To avoid becoming overwhelmed, commit to tackling specific tasks over a period of time, say a weekend if you have a block of time, or over a period of multiple days. Some examples include:

  • Sort through one or two file cabinet drawers or boxes.
  • Clean out a closet, counter space or a basket full of old papers.
  • Create a new filing system, whether paper or electronic.
  • Create a budget to track your income, spending, and savings.

 

Know How Long to Keep Paperwork

It's not necessary to save every receipt, bank or investment statement and piece of mail that comes through your house. This article from Real Simple magazine lists out what paperwork to save, and for how long.

Of course, certain documents should be kept indefinitely. Hold on to important documents like tax returns, wills, birth certificates, insurance policies, marriage and divorce decrees, and military discharge paperwork. Store them in a water and fireproof safe. Consider giving copies of your will and insurance paperwork to your financial advisor, a trusted family member or your lawyer in case something should happen to you.  

 

Shred Paperwork if You Have Electronic Versions

In many cases, much of the paperwork you have in print version is available online. Think bank, credit card and investment statements and vehicle, utility and other miscellaneous bills.
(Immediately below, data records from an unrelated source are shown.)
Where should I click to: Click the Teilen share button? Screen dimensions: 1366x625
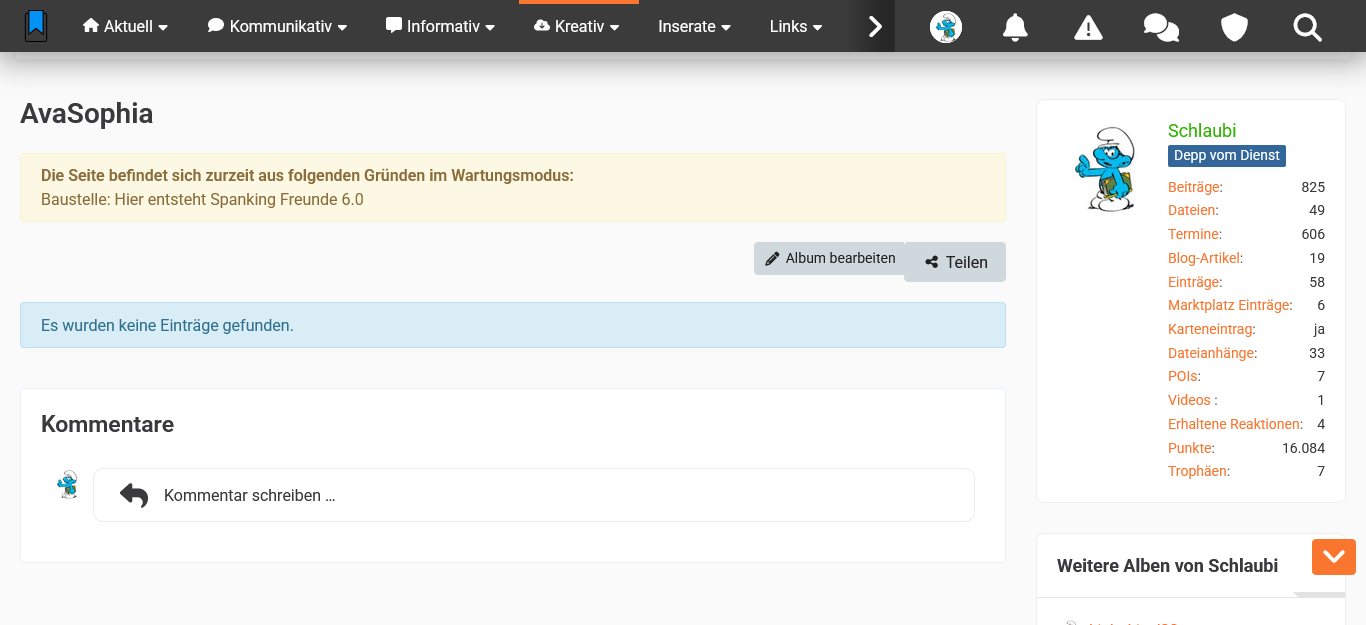tap(955, 262)
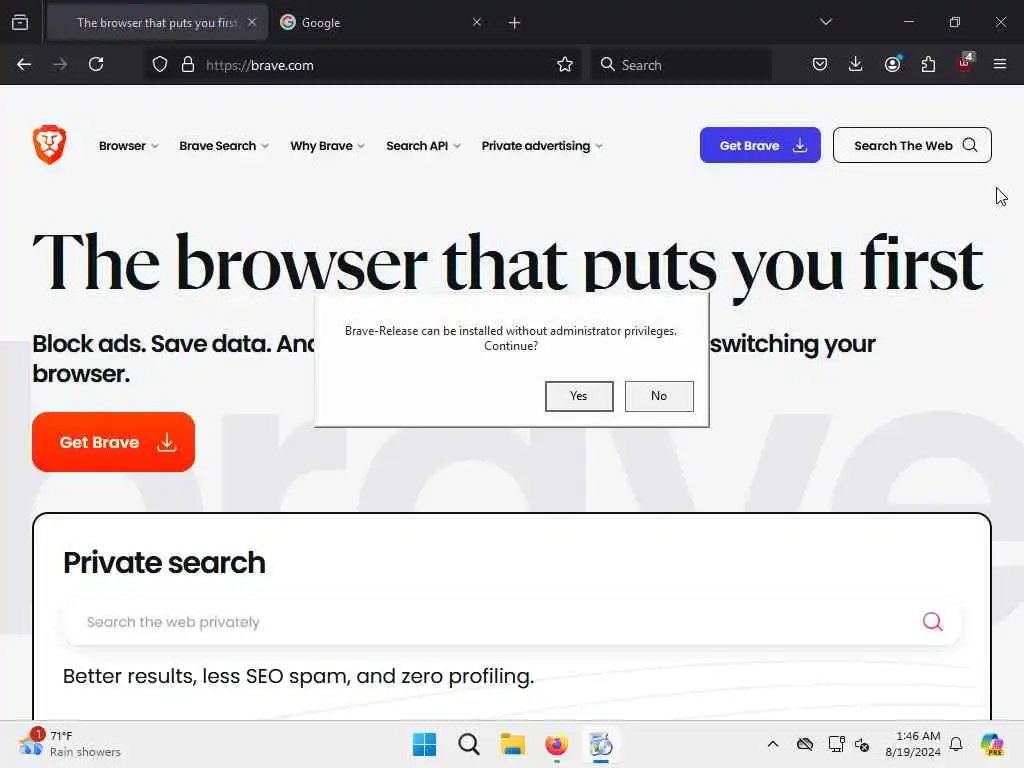The height and width of the screenshot is (768, 1024).
Task: Bookmark this page with star icon
Action: click(565, 64)
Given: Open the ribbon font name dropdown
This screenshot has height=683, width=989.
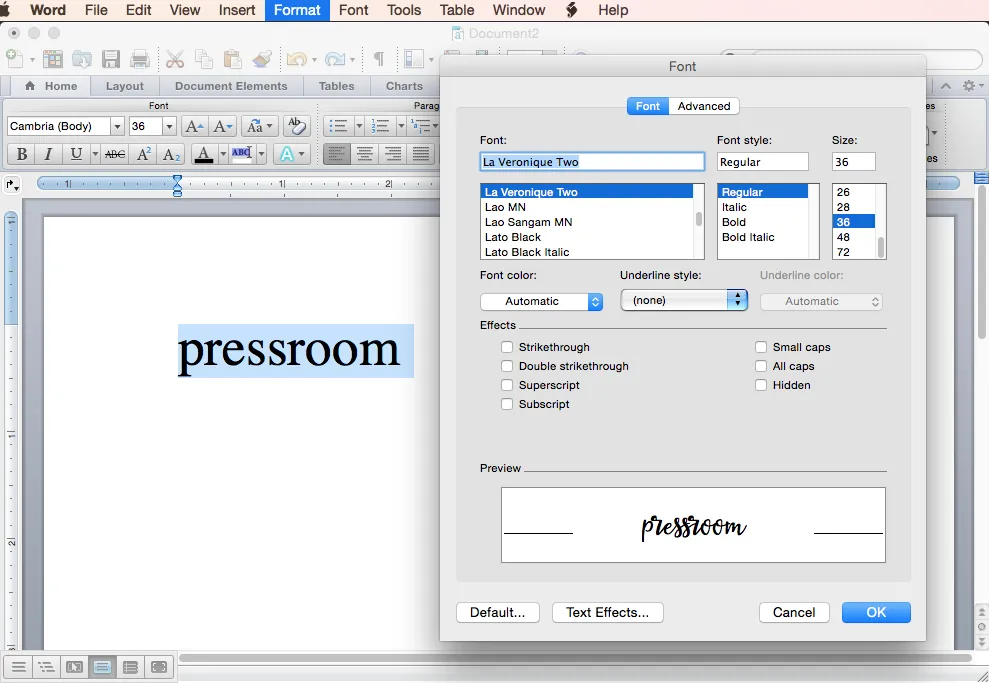Looking at the screenshot, I should click(117, 126).
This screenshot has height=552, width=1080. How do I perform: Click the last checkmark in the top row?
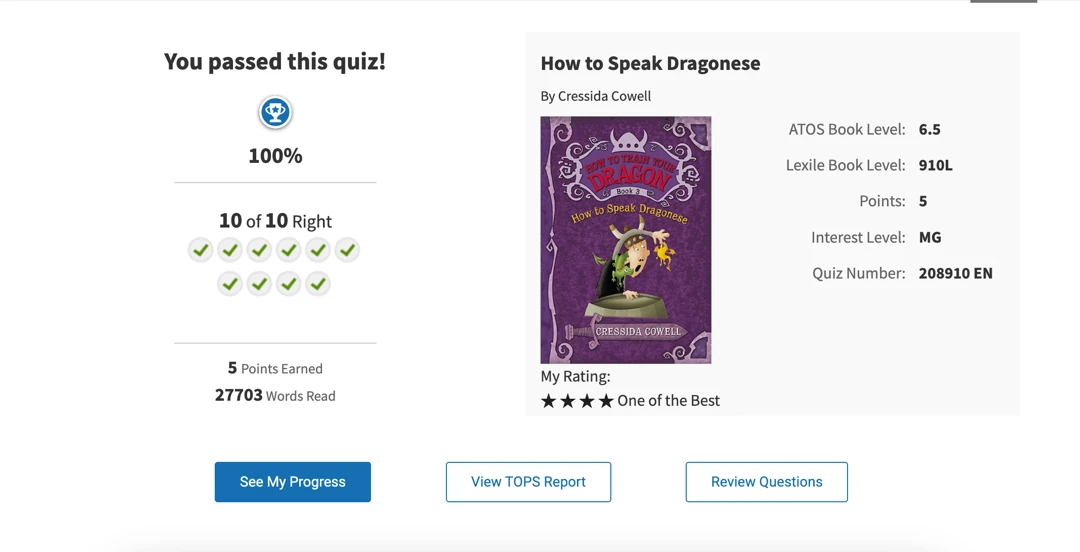coord(347,250)
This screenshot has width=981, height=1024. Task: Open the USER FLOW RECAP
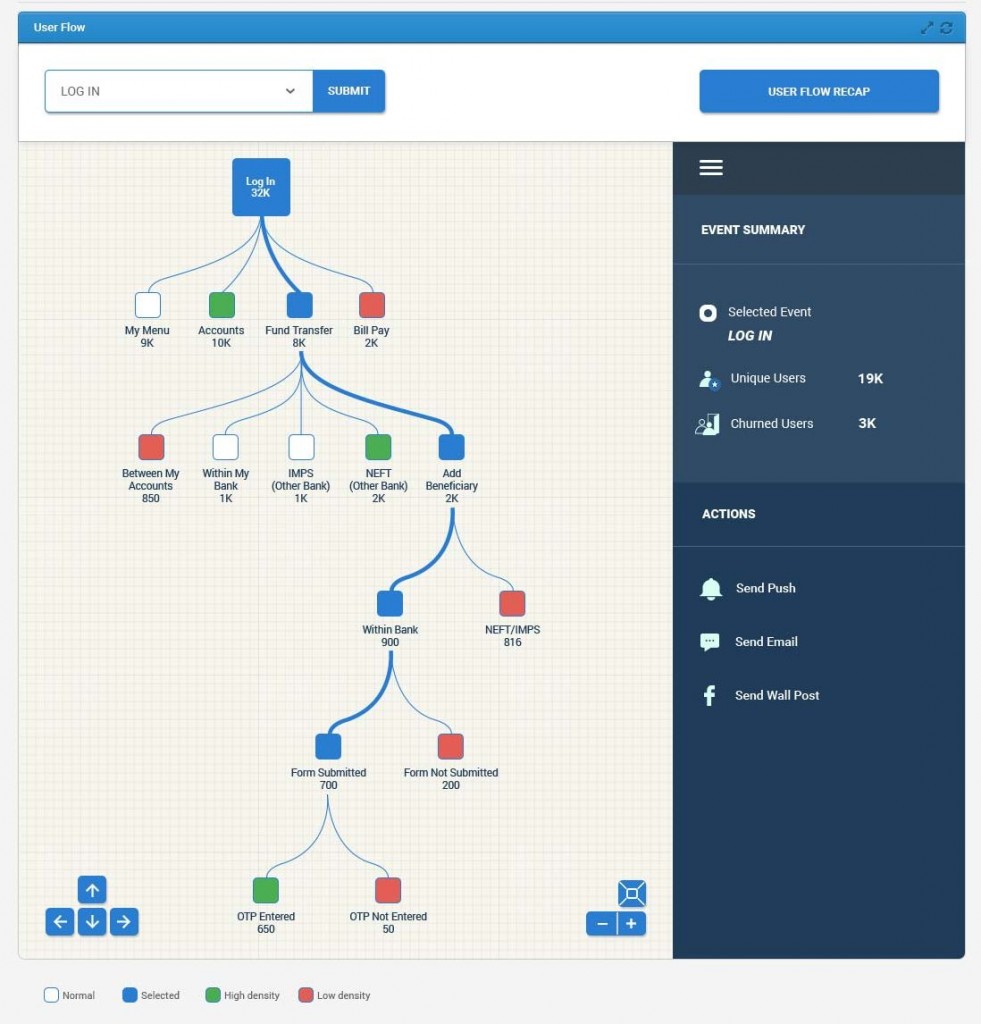(818, 91)
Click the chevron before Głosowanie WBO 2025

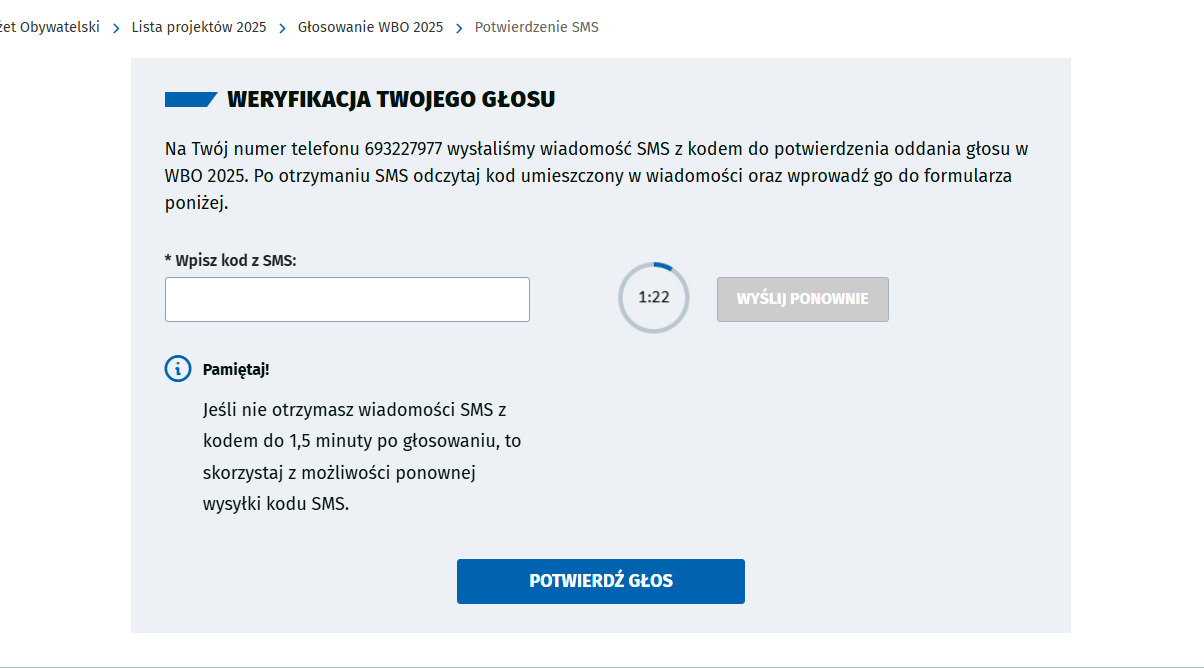coord(282,28)

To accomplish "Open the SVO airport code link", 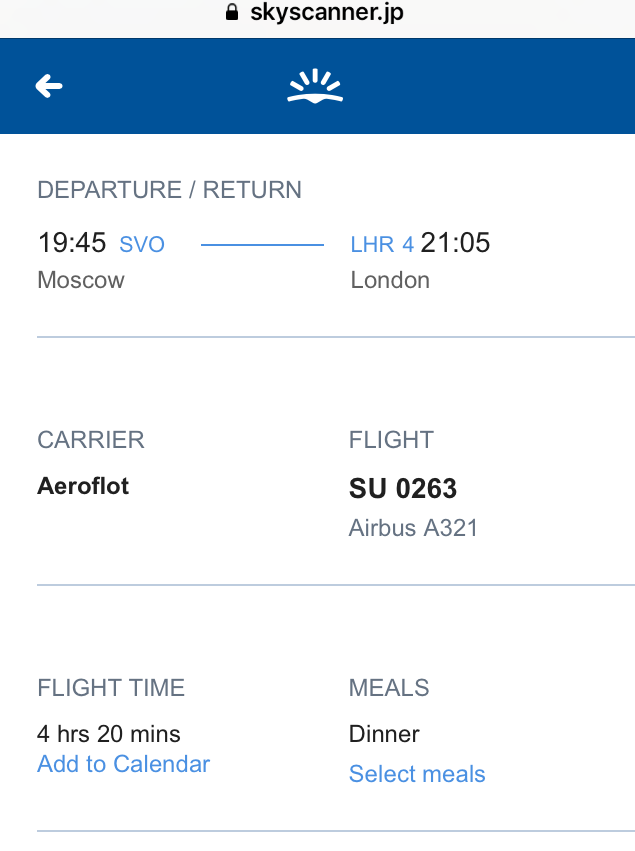I will pyautogui.click(x=142, y=244).
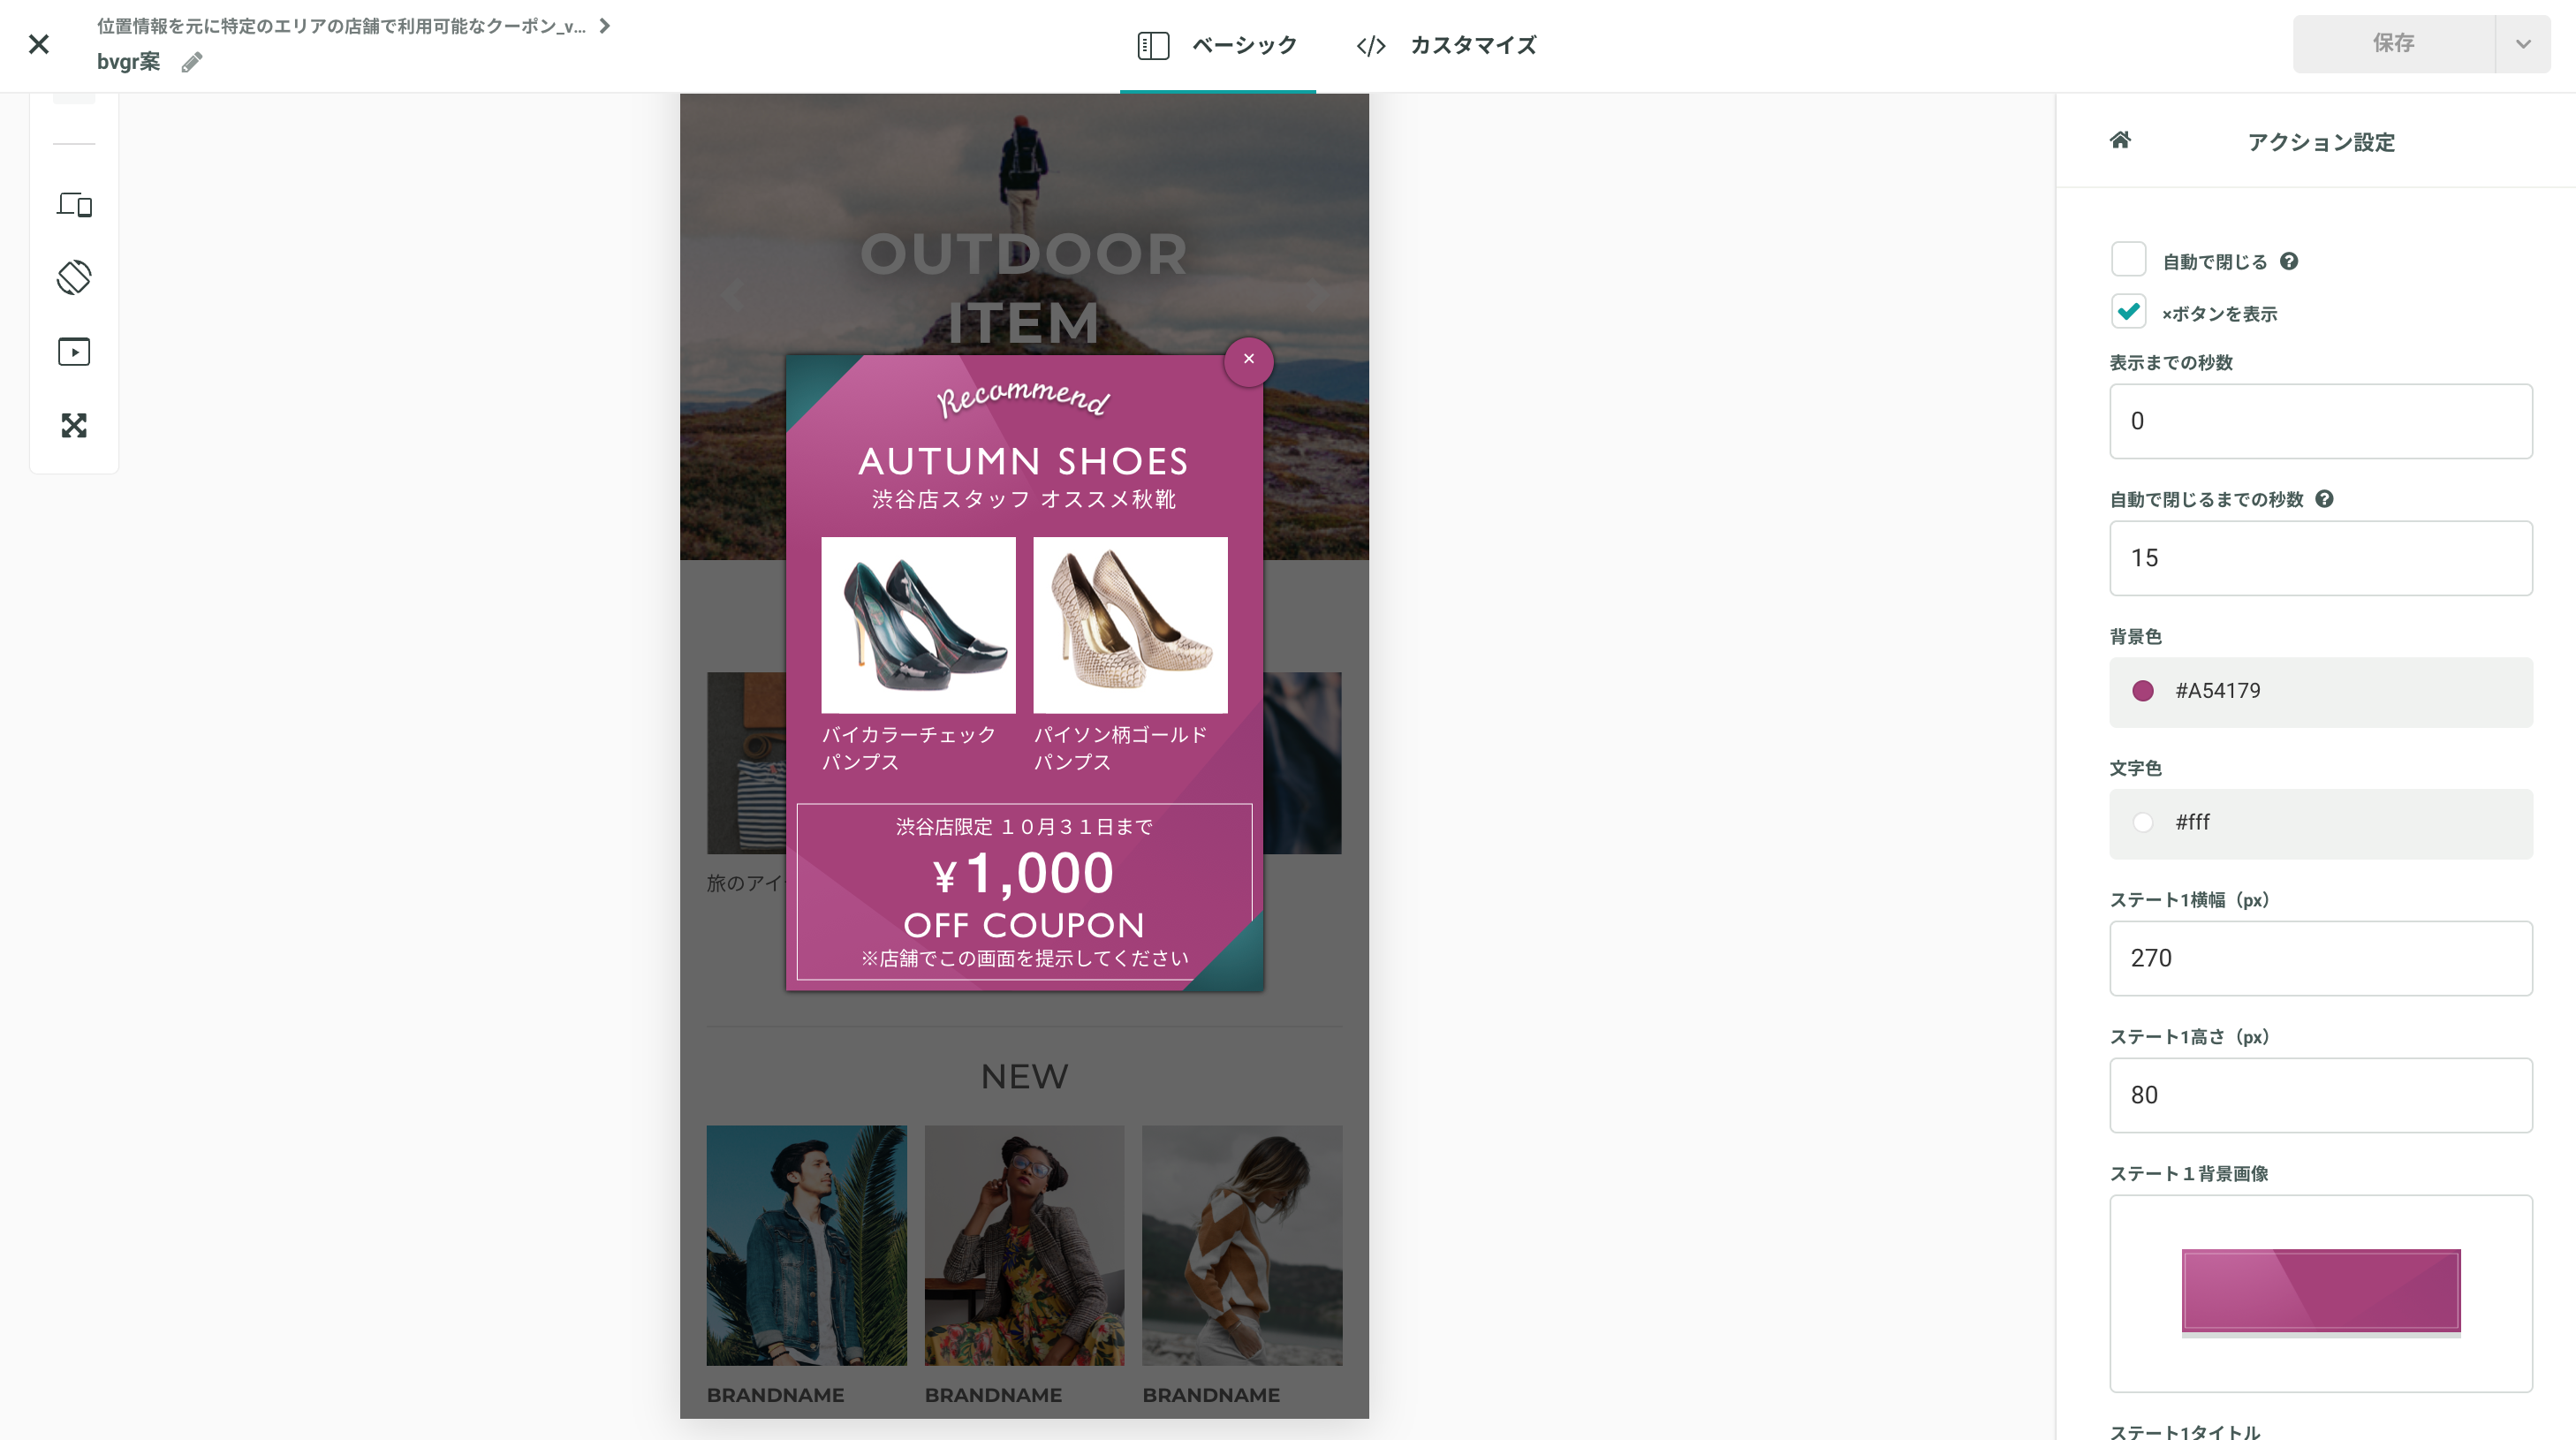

Check with banks and financial institutions to make sure they retain these electronic records for the appropriate amount of time.

A home shredder can work just fine, or if you have a huge pile, many office supply stores offer in-store shredding services for a small fee.

 

Commit to Moving Paperwork to an Electronic Form

Once you've taken the time to eliminate as much of the paperwork crowding your file drawers as possible, get into the habit of moving ongoing paperwork to an electronic form instead. This will prevent a paperwork pileup of things like receipts, medical documents, warranties, statements, bills, etc.

You can a purchase a standalone scanner or use the scanning function on your home printer, but mobile scanning apps make it even easier to do. This article from PC magazine rates mobile scanning apps for 2018 so that you simply take a photo of any document from your smartphone or tablet, save it online, and then shred it.

 

Back it Up

Once you are comfortable scanning paperwork and saving it online, make sure it's protected. Cloud storage providers like Google Drive, Dropbox and Microsoft OneDrive make it easy and affordable to backup and organize your data. This article from PC magazine rates cloud storage and file-sharing services for 2018. Backups can protect you from accidental deletions, computer failures, and ransomeware. 

                   

Make or Update Your Insurance Inventory

Renters and homeowners benefit from keeping and maintaining an inventory of possessions. If the unthinkable happens and your home is destroyed by a flood or fire, you will have the documentation you need to file an insurance claim.

Use a smartphone and take a room-by-room video in which you point out and describe the value of possessions you would want to file a claim against. Don’t forget to include items outside your house, like vehicles, sports equipment, outdoor furniture and structures, etc.

Going forward, photograph or video new possessions as you acquire them, and save this along with a scanned copy of the receipt and any other important paperwork that came with it. Once a year, review and discard the records for items you no longer possess.

 

Review Your Retirement Savings

Have you reviewed your assets and retirement accounts lately? Make sure to do so each year in order to update your beneficiaries and rebalance your distributions if necessary. Better yet, schedule an appointment with your financial advisor to review your financial picture and make any adjustments that your life circumstance dictates.

 

Increase Contributions and Consolidate Your Accounts   

Have an old 401(k) you haven't rolled over from an old job? Separate, small traditional and/or Roth IRAs with different investment companies? Consolidating your retirement accounts can make it easier to track and manage retirement savings.

At the same time, consider bumping up your contributions by 1% or 2% on 401(k), Roth IRA, and traditional IRA accounts if you aren't already maxing them out. You won't miss the money, but even small increases could make a big difference in the long run.